● **Page extract**

** begin **

- Born: 18 December 1943 North Island, New Zealand
- Died: 10 October 2014 (aged 70) Auckland, New Zealand
- Education: University of Canterbury Courtauld Institute of Art
- Known for: Contemporary Māori and Pacific art history
- Scientific career
- Fields: Art history
- Workplaces: University of Canterbury Museum of New Zealand Te Papa Tongarewa University of Auckland

= Jonathan Mane-Wheoki =

New Zealand art historian, academic and curator (1943–2014)

Jonathan Ngarimu Mane-Wheoki (8 December 1943 – 10 October 2014) was a New Zealand art historian, academic, and curator. He was a pioneer in the study of contemporary Māori and Pacific art history.

==Biography==
Of Ngāpuhi, Te Aupōuri, Ngāti Kurī and English descent, Mane-Wheoki was born on 18 December 1943, and grew up in the Hokianga. When his family moved to Titirangi in the 1950s, he came into contact with the prominent New Zealand artist, Colin McCahon, who would become his first art teacher at night classes taught at the Auckland Art Gallery by McCahon in the 1950s.

** end **

● **Tasks and exercises**
A. Can you retype the part of the Mane-Wheoki biography that begins at the words "Jonathan Ngarimu Mane-Wheoki" and stops after "Pacific art history."?
B. According to the Mane-Wheoki biography, how did he come into contact with Colin McCahon?
Use only the Mane-Wheoki biography.

● **Dataset section**
** begin **

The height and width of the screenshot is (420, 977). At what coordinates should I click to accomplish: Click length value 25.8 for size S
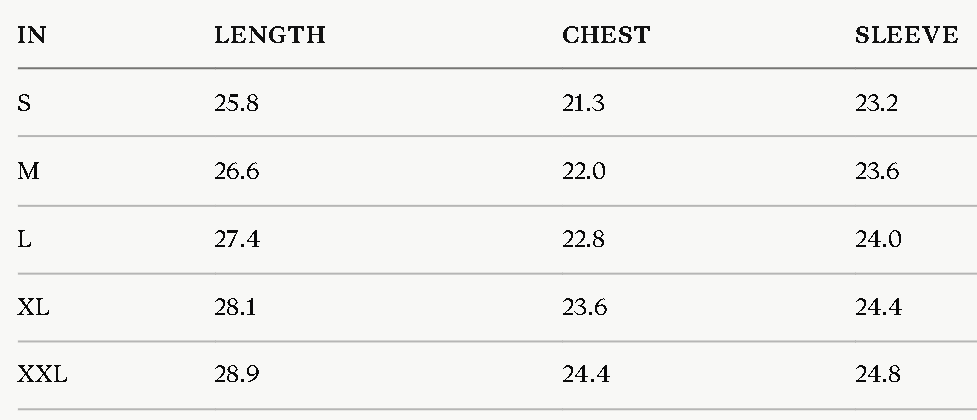(236, 103)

** end **

● **Exercise responses**
A.
Jonathan Ngarimu Mane-Wheoki (8 December 1943 – 10 October 2014) was a New Zealand art historian, academic, and curator. He was a pioneer in the study of contemporary Māori and Pacific art history.

B. He came into contact with Colin McCahon when his family moved to Titirangi in the 1950s. McCahon then became his first art teacher, at night classes he taught at the Auckland Art Gallery.